▶ WHAT YOU HAVE TO DO
Reproduce, from the lines below, exactly the stretch that begins at the line containing "Департамент образования администрации" and ends at the line containing "2025 (475, 1241)", both included.

▶ EXTRACTED INFORMATION
****

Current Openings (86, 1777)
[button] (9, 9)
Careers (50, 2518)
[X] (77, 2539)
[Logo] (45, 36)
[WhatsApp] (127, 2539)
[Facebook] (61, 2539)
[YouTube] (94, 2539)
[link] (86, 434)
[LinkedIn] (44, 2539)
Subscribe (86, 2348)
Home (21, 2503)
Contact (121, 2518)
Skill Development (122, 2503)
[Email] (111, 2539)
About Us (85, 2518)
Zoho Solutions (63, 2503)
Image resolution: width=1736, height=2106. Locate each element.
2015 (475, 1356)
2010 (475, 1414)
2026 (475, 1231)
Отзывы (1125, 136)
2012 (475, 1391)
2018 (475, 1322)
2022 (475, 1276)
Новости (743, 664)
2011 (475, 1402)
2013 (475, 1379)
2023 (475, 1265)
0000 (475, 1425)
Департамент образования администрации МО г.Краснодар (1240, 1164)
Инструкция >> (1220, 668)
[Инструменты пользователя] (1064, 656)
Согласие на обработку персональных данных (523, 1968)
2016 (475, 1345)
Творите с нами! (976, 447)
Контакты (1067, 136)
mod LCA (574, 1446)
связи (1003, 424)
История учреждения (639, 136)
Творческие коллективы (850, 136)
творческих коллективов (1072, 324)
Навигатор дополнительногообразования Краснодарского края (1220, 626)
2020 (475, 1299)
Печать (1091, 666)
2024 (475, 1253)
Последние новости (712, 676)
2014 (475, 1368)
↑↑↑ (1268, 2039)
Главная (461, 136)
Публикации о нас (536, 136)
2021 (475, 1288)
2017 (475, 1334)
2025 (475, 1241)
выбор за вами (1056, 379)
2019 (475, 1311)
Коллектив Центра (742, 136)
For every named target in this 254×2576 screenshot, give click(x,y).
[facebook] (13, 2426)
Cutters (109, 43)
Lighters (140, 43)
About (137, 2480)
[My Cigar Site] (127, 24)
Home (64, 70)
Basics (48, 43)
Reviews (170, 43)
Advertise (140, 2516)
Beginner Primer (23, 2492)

****

▶ OUTPUT OF THE EXERCISE
Департамент образования администрации МО г.Краснодар (1240, 1164)
Инструкция >> (1220, 668)
[Инструменты пользователя] (1064, 656)
Согласие на обработку персональных данных (523, 1968)
2016 (475, 1345)
Творите с нами! (976, 447)
Контакты (1067, 136)
mod LCA (574, 1446)
связи (1003, 424)
История учреждения (639, 136)
Творческие коллективы (850, 136)
творческих коллективов (1072, 324)
Навигатор дополнительногообразования Краснодарского края (1220, 626)
2020 (475, 1299)
Печать (1091, 666)
2024 (475, 1253)
Последние новости (712, 676)
2014 (475, 1368)
↑↑↑ (1268, 2039)
Главная (461, 136)
Публикации о нас (536, 136)
2021 (475, 1288)
2017 (475, 1334)
2025 (475, 1241)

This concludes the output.